WORK ITEM: From the listing below, restate word for word the lines from the line containing "Screen dimensions: 1280x800" down through the line containing "You are a computer-use". Exclude pictures.

DATASET CONTENT:
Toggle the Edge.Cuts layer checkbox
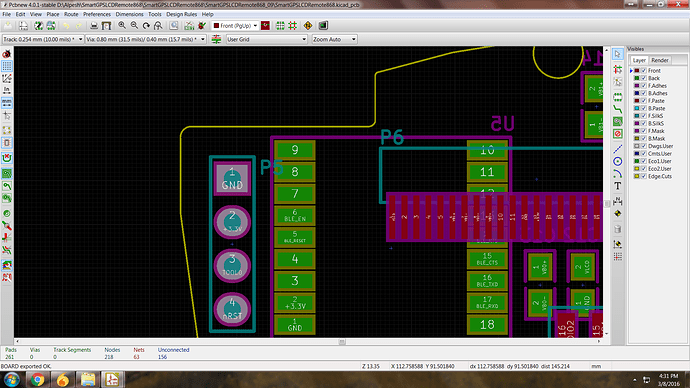Image resolution: width=690 pixels, height=388 pixels. click(644, 176)
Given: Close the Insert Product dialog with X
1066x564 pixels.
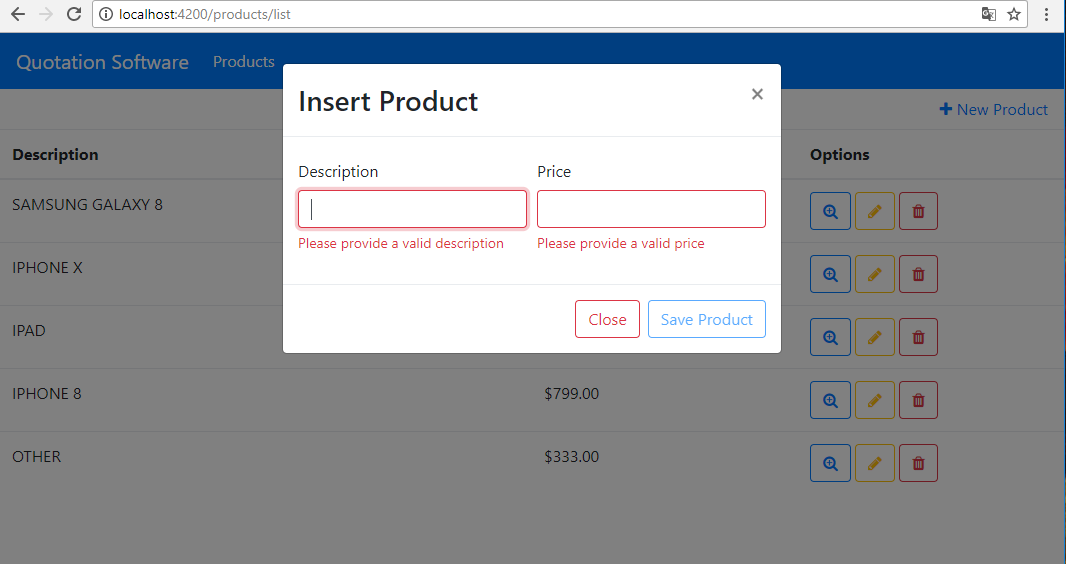Looking at the screenshot, I should click(757, 94).
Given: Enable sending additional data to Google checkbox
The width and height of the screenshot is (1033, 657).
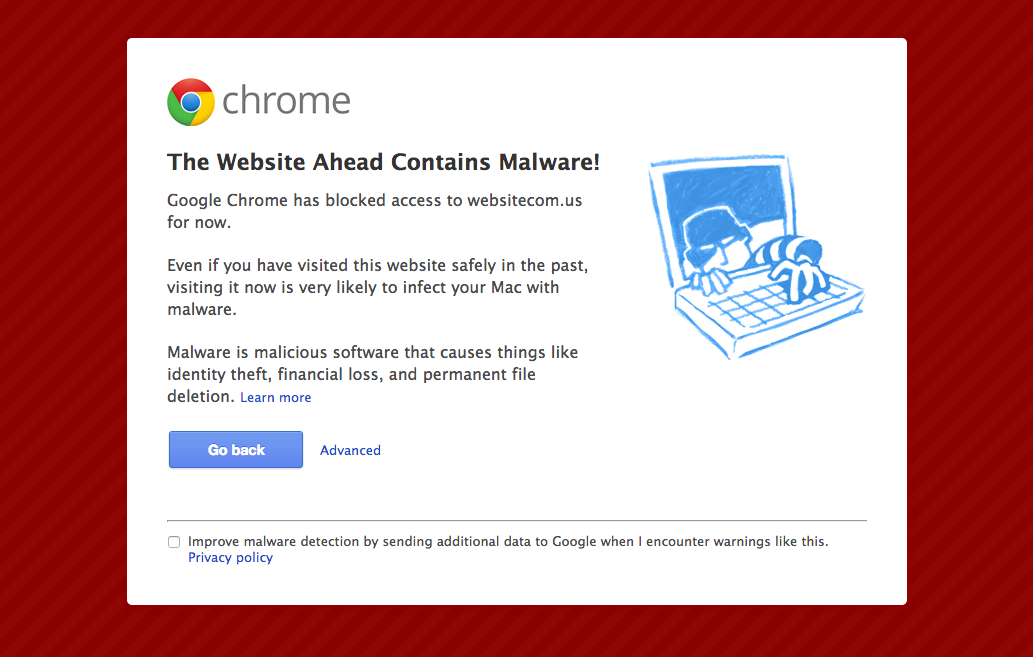Looking at the screenshot, I should click(x=174, y=542).
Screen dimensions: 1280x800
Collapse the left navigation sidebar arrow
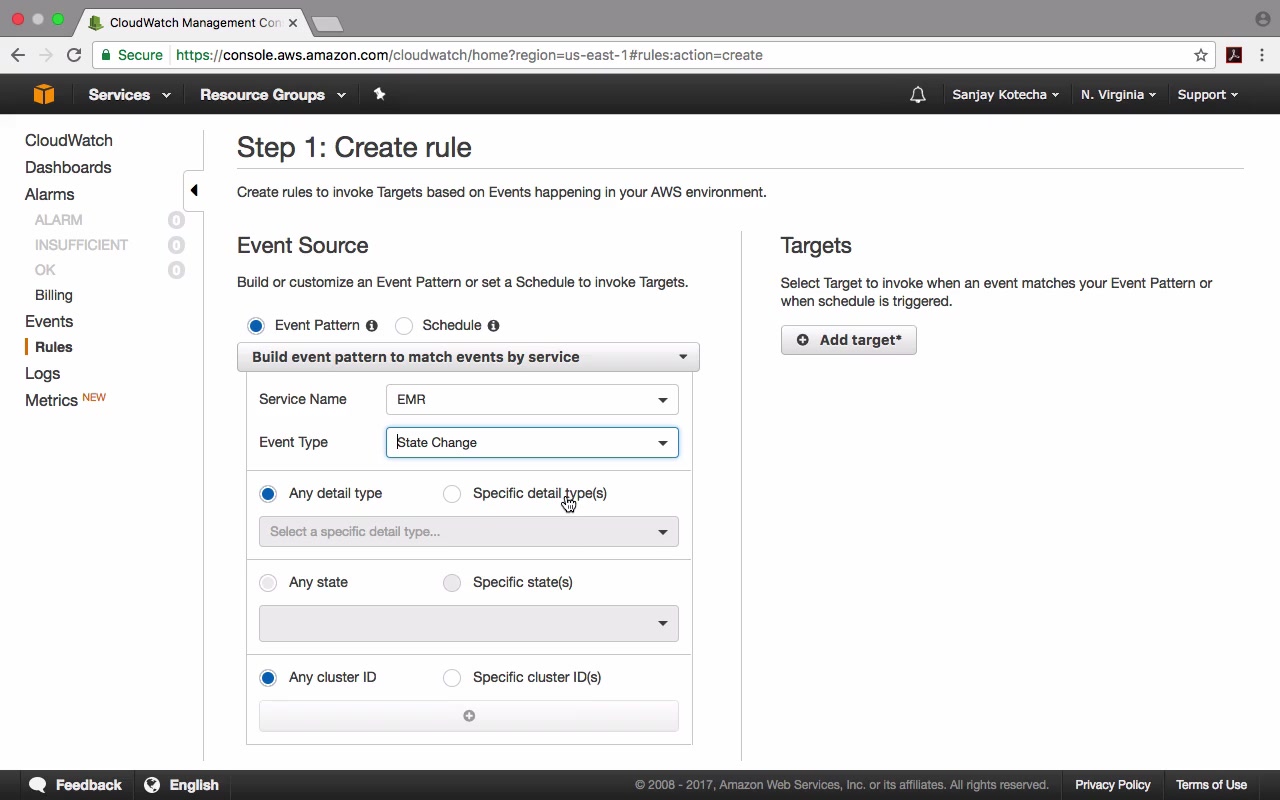[x=194, y=190]
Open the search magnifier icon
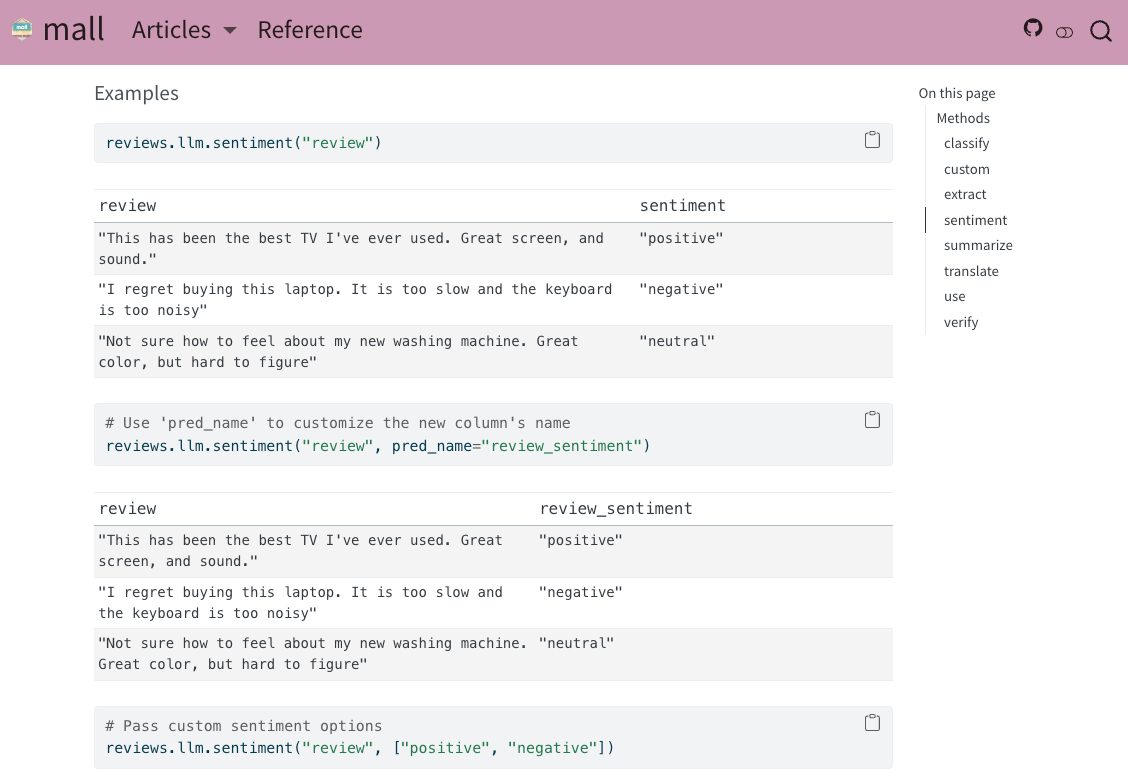The width and height of the screenshot is (1128, 783). 1100,31
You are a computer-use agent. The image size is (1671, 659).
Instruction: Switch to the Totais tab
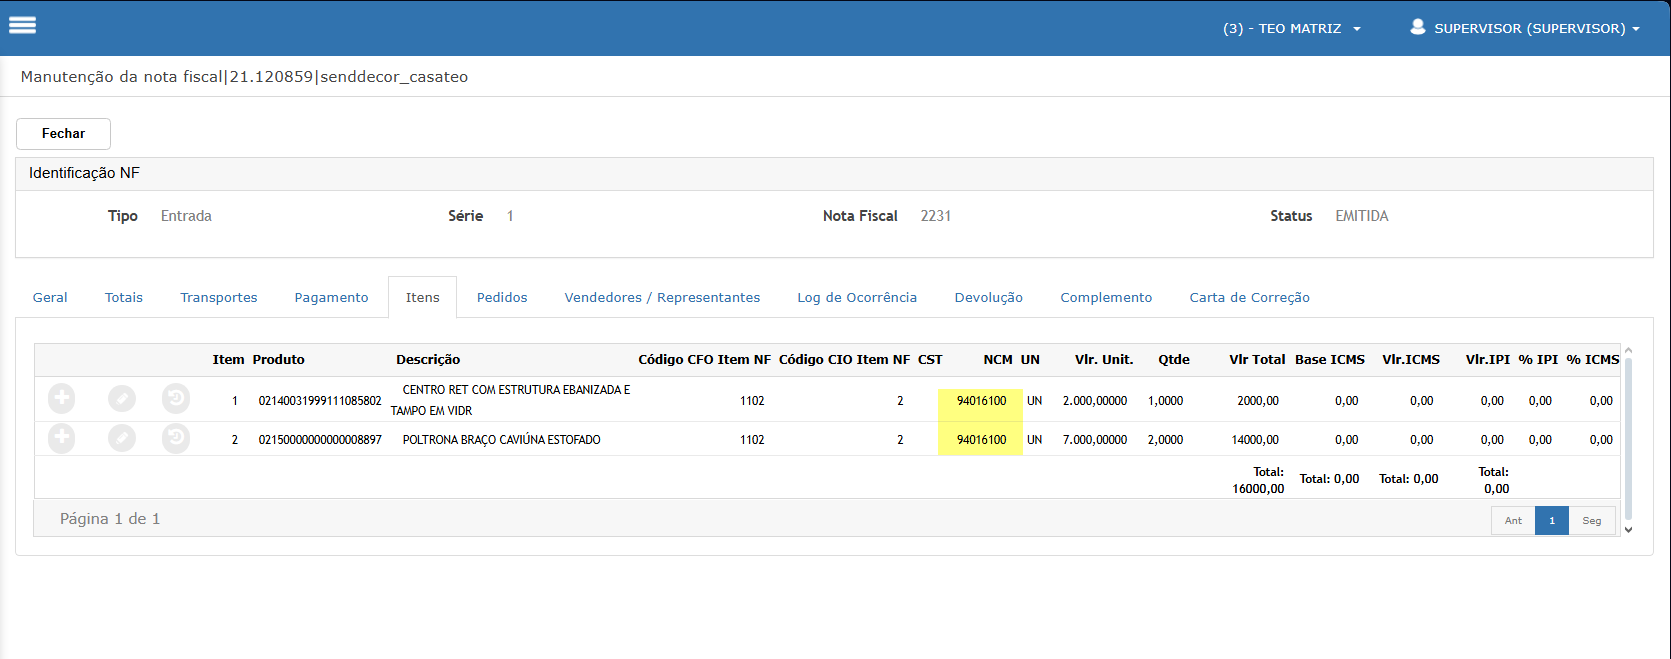tap(124, 297)
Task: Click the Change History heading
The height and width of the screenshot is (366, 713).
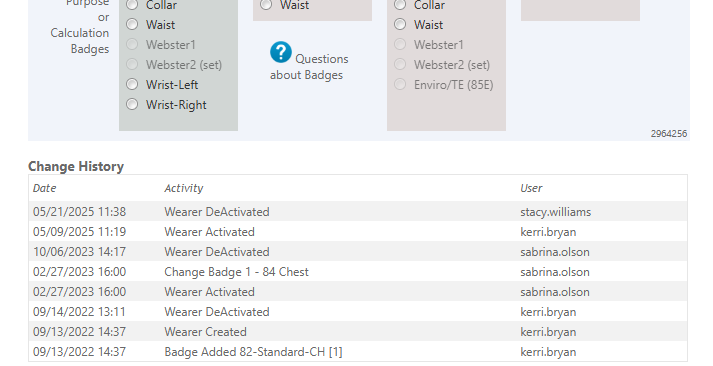Action: click(76, 166)
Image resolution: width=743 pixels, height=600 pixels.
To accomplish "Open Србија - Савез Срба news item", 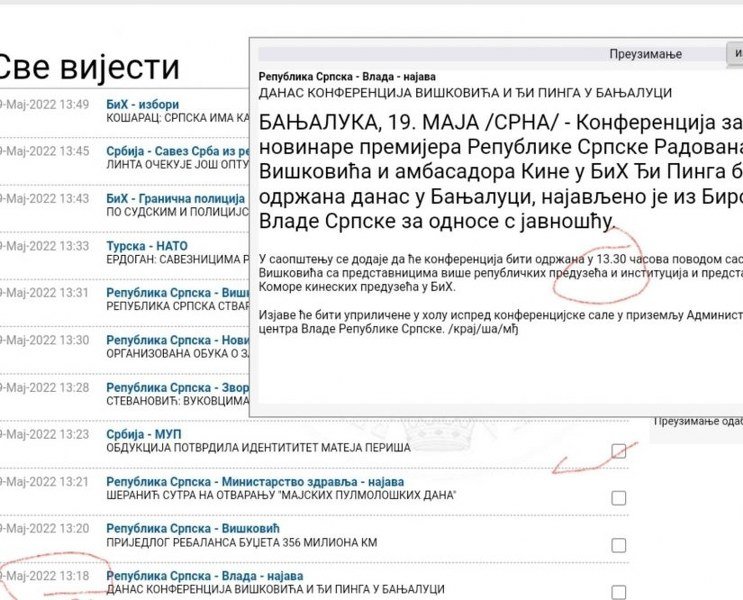I will [x=176, y=151].
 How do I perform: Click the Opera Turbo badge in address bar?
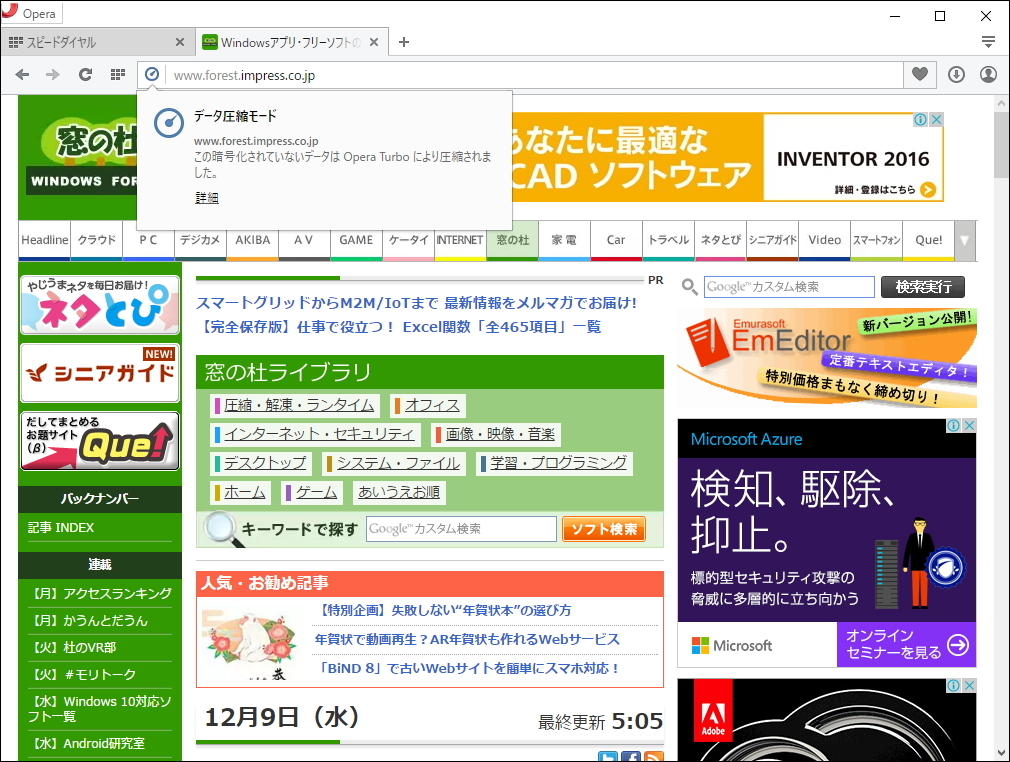tap(152, 74)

REPLY TO THE EXERCISE:
Screen dimensions: 1280x800
Collapse the left navigation sidebar arrow
[x=194, y=190]
Open the search magnifier icon
The width and height of the screenshot is (1128, 783). 1100,31
You are a computer-use agent. The image size is (1671, 659).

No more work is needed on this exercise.